Hoe romantische schilders in de 19de eeuw de reislust naar exotische oorden aanwakkerden

Recensie


Beeldende kunst

Reislust Het Dordrechts Museum biedt met de tentoonstelling ‘Wanderlust’ een overzicht van reislustige schilders uit de negentiende eeuw. Met hun romantische stadsgezichten en landschappen waren zij de reisvloggers van hun tijd.

Pierre Louis Dubourcq, ‘Romeins landschap’, 1934.
Pierre Louis Dubourcq, ‘Romeins landschap’, 1934.

Foto Amsterdam Museum

Ergens in de buurt van Rome hobbelt een ossenkar over de begroeide rotsen van een natuurlijk bruggetje. De ondergaande zon baadt het achterliggende Romeinse heuvellandschap in een oranje gloed. Plak er de hashtags #Goldenhour en #Wanderlust op en de connectie tussen dit negentiende-eeuwse schilderij van Pierre Louis Dubourcq en de socialemediaposts van hedendaagse reisinfluencers is snel gelegd. Het Dordrechts museum mikt met de tentoonstelling Wanderlust op een breed publiek en lokt deze door de landschapsschilderijen van reislustige schilders uit de negentiende eeuw in een universele context de plaatsen. Wie voelt zich nou niet aangetrokken tot de romantiek van de heuvels, de bergen, de zee en de wijngaarden?

Net als reisprogramma’s of reisvloggers je het gevoel kunnen geven op vakantie te gaan zonder echt te vertrekken, probeert ook het Dordrechts Museum de nieuwsgierigheid naar het onbekende te prikkelen. De tentoonstelling is gecentreerd op, wat voor de eenvoud „Nederlandse schilders” worden genoemd, die in de negentiende eeuw voor uiteenlopende redenen in het buitenland aan het werk gaan. De nadruk ligt op het avontuur dat de voornamelijk welgestelde mannen aangingen en de ontwikkeling die de kunstenaars doormaakten alvorens ze ‘volleerd’ huiswaarts keerden.

==*==

UIT TE VOEREN TAAK: Herschrijf het stuk uit de recensie van "Reislust Het Dordrechts" tot en met "van hun tijd." en zet daarin "kustgezichten" in plaats van "stadsgezichten". Baseer je uitsluitend op de recensie.

OPGESLAGEN GEGEVENS:
==*==

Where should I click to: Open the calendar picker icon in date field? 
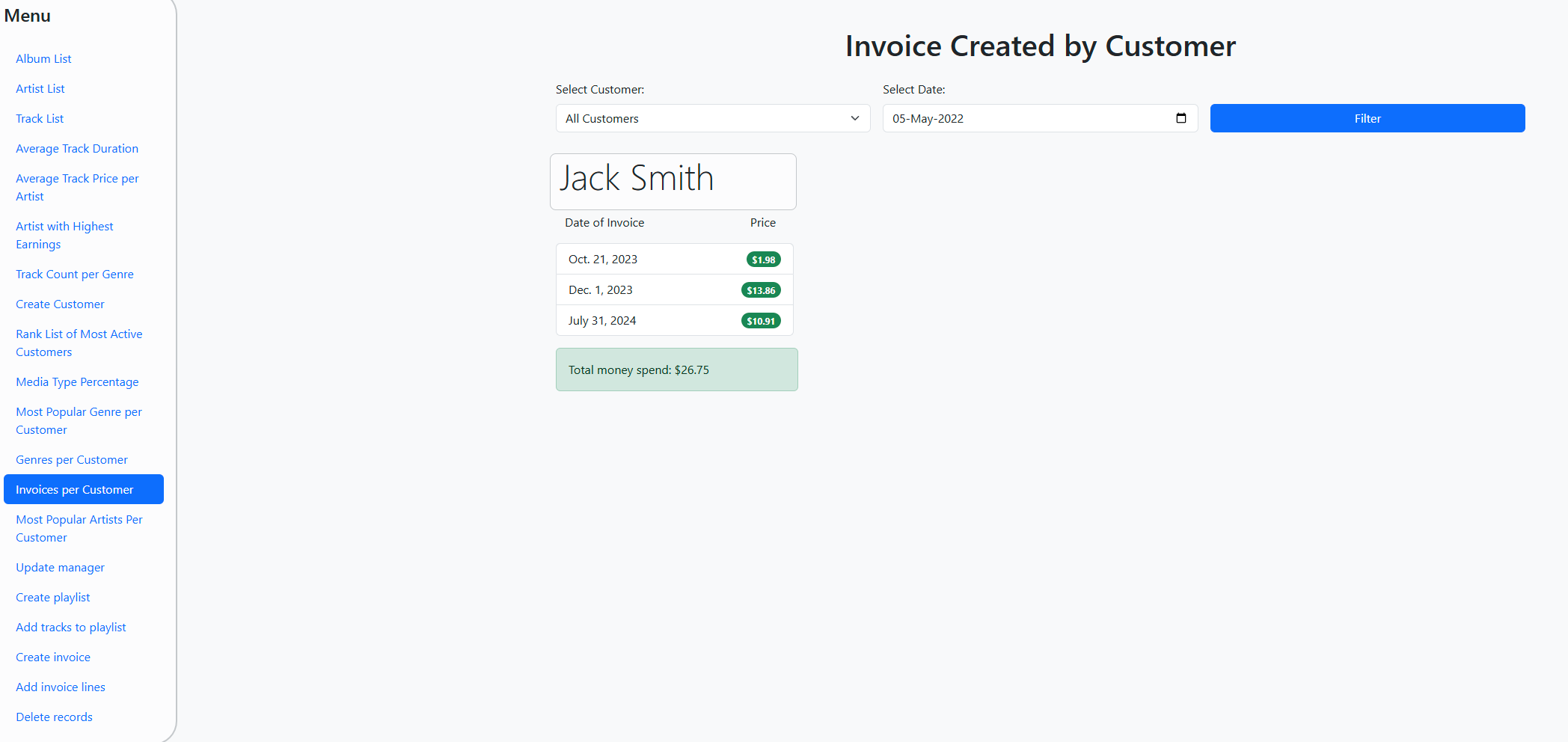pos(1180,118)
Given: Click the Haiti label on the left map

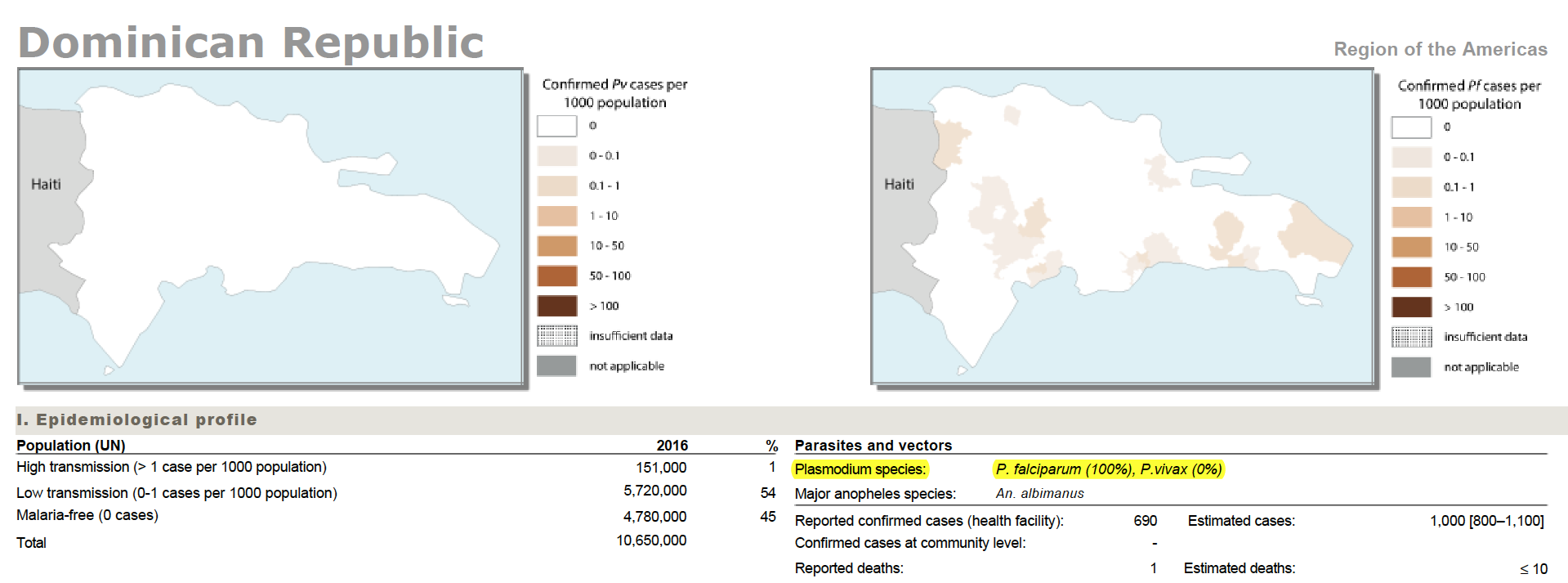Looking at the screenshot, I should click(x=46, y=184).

==*==

ANTWOORD OP TAAK:
Reislust Het Dordrechts Museum biedt met de tentoonstelling ‘Wanderlust’ een overzicht van reislustige schilders uit de negentiende eeuw. Met hun romantische kustgezichten en landschappen waren zij de reisvloggers van hun tijd.